Чудовищное предложение - стр. 17
– Я же сказал, что хочу посмотреть все, – спокойно, словно пребывал на деловом совещании, пояснил свои действия Аарон, неторопливо поднимая плиссированную ткань и поглаживая открывающуюся кожу. – И да, миля Одри, скорее всего, наше о-о-очень тесное знакомство начнется прямо сейчас. Ты же не против?
Я? Больше всего на свете я хочу НЕ БЫТЬ. Не существовать. Просто исчезнуть из этого дома, пропасть из жизни этого мужчины! Но прямо на столе, в полуметре от меня лежал подписанный несколько минут назад договор, очень удачно открытый на странице с неустойкой.
«Раз нолик, два нолик, три… пять…» – отстраненно считала я, пока чужие руки нагло трогали попку, пока еще поверх белья. Когда ягодицу обжег хлесткий удар, я вздрогнула, а по щекам потоком полились слезы. Но я ничего не сказала…
Потому что леди не сопротивляется мужу и господину, как говорила сестра Фелиция.
Особенно если в этом случае окажется должна ему до конца жизни.

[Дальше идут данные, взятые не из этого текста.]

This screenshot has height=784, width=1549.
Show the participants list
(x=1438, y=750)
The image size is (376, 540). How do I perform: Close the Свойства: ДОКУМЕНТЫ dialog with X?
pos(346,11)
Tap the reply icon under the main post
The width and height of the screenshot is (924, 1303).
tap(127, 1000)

Если суждено, чтобы все случилось именно так – пускай. Я выдержу.
Я сильная.
Я буду плакать потом.
В мой шатающийся мир, в котором не было больше ничего, кроме расплывающихся перед глазами строк договора и прикосновений мужчины, внезапно ворвался громкий звук. Стук в дверь. А затем и бас одного из охранников.
– Мистер Харрис, прошу прощения, но ситуация срочно требует вашего вмешательства. Вы просили сообщать сразу.
За спиной раздался прерывистый выдох и заковыристое ругательство, а после Аарон заставил меня выпрямиться, на несколько мгновений обнял, сжимая обеими руками грудь, а к попке прижимаясь бедрами с ужасающе большой и твердой плотью, ощущающейся под тканью джинсов.
– Дела, – хрипло проговорил он и, поцеловав меня в шею, сказал: – Приводи себя в порядок и располагайся в доме, Одри. Теперь он твой. Слуги предупреждены, и любая горничная проводит тебя в твои апартаменты.
– Хорошо, – нервно кивнула я, не в силах поверить, что все закончилось.
– Располагайся. Я приду ночью.
И он вышел из кабинета, плотно прикрыв за собой дверь, а я безвольно, как марионетка с обрезанными нитями, осела прямо на дорогой персидский ковер и, закрыв лицо ладонями, зарыдала.
Боль и обида сцепились во мне в крепчайшие объятия, как родные сестры. И впервые в жизни я почувствовала нечто сродни ненависти. Это было ужасно. Нельзя ненавидеть того, кто вот-вот станет тебе мужем, а однажды еще и отцом твоих детей. Но… Как объяснить сердцу? Как приказать ему слушать разум?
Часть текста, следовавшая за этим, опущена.